Inégalités de prise en charge. Au final, les restes à charge pèsent dans le budget des femmes et de leur famille. Une femme sur deux ayant eu une mastectomie évoque des difficultés financières pour faire face au reste à charge. Parmi elles, 15 % ont eu recours à une aide extérieure (famille, association, crédit) pour couvrir ces frais. Et le problème, c'est que ces frais supplémentaires pèsent surtout sur les femmes qui ont déjà des difficultés financières. "Ces femmes font face à des dépenses importantes, parfois récurrentes qui continuent à les pénaliser, même après leur guérison. Fragilisant d'autant plus les femmes les plus modestes, ainsi que leurs familles, ces restes à charges creusent un peu plus les inégalités face au cancer, enjeu crucial du Plan cancer 2014-2019", décrit pour sa part le professeur Jacqueline Godet, Présidente de la Ligue contre le cancer. "Que dire de l’hypocrisie de nombre de mutuelles qui refusent de considérer tout dépassement d’honoraires. Il n’y a de toute façon pas assez de place dans le service public, en particulier dans les grandes villes pour traiter toutes les femmes dans un délai correct", témoigne encore une patiente.
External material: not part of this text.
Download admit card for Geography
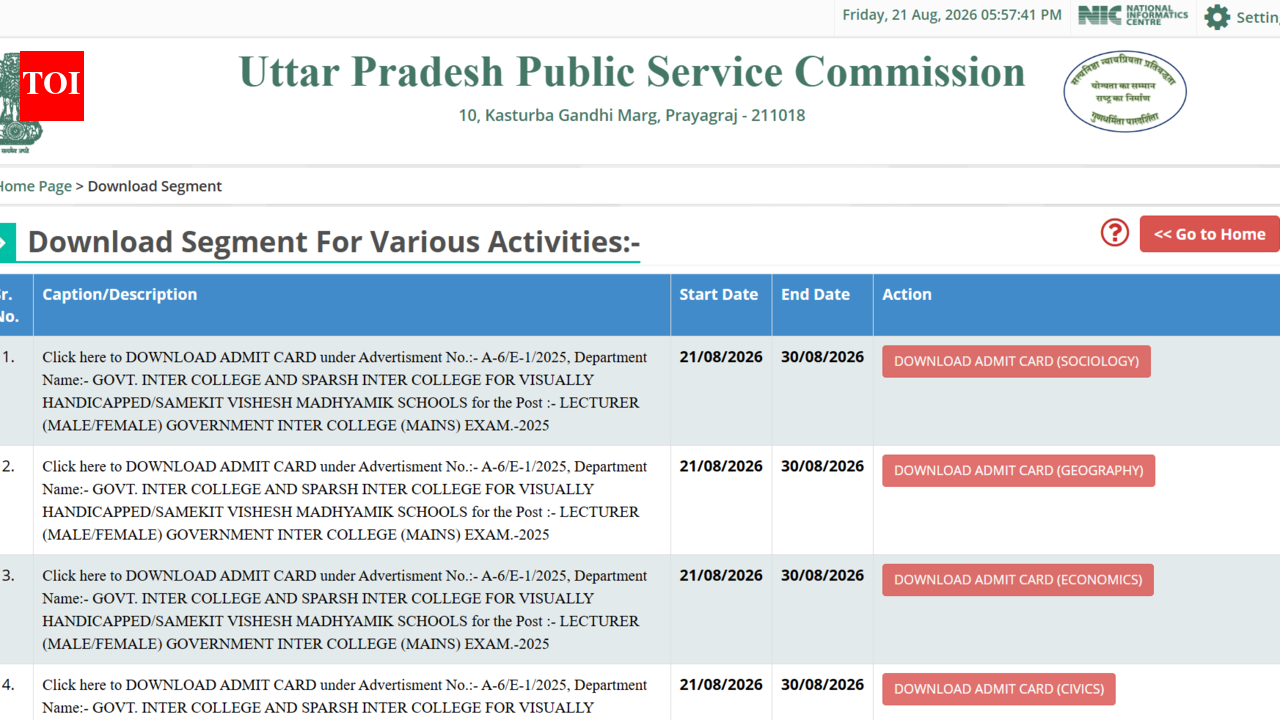point(1018,470)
Choisir (ou pas) la reconstruction. La Ligue contre le Cancer a également évalué le ressenti des femmes tout au long de leur parcours après une mastectomie. Car au-delà des difficultés financières, la mastectomie, bien que nécessaire pour guérir le cancer du sein, est une opération mutilante, touchant à l’image et à la féminité. Une annonce que nombre de femmes prennent comme un nouveau coup de massue. La mastectomie est souvent perçue comme violente et associée à des termes comme "mutilation" ou "perte", souligne ainsi l’enquête de la Ligue contre le Cancer. "J'ai le ciel qui me tombe sur la tête et le sol qui se barre sous mes pieds. Et après, j'ai l'impression de ne plus entendre, de ne plus comprendre ce que l'on me dit. J'ai des infos, mais je suis bloquée sur le mot mastectomie", témoigne ainsi une femme interrogée. Après cette étape mutilante, se pose alors la question de combler un vide physique, de retrouver une identité. Un choix difficile, pas forcément évident. "D’un côté, il y a les femmes résignées et soulagées d’avoir soigné leur cancer. Pour elles, avoir un sein en moins n’est pas essentiel, décrit Emmanuel Jammes. Et puis, de l’autre côté, il y a les femmes, qui ont le sentiment d’avoir perdu leur identité et leur féminité. Cette ablation a un réel impact sur leur image d’elle-même mais aussi sur leur intimité et leur sexualité." 

Aujourd'hui, bien que la chirurgie plastique offre moult techniques pour répondre le mieux possible aux attentes des patientes, il existe encore de nombreux freins à la chirurgie réparatrice. Selon la Ligue contre le cancer, le choix de se faire reconstruire, ou pas, est fortement lié à l'âge et à la peur des opérations, mais aussi à l'image corporelle que les femmes ont d'elles-mêmes. Elles évoquent en outre diverses difficultés et en particulier le manque d’information, mais aussi de communication avec les médecins. La Ligue contre le cancer expérimente d'ailleurs la mise en place de "patients ressources" au sein de chaque département. L'idée, c'est que ces anciens malades, servent d'interlocuteurs auprès des professionnels de santé et des malades en cours de traitement. "Ils peuvent apporter leur expertise de façon plus humaine et aider les patients à mieux comprendre les informations médicales, détaille Emmanuel Jammes. On aimerait développer ce réseau de patients conseils, nous sommes convaincus de leur utilité. Maintenant, il ne reste qu’à le prouver aux pouvoirs publics…"

Propos reccueillis lors de la Conférence de presse de la Ligue nationale contre le cancer, 23 avril 2015.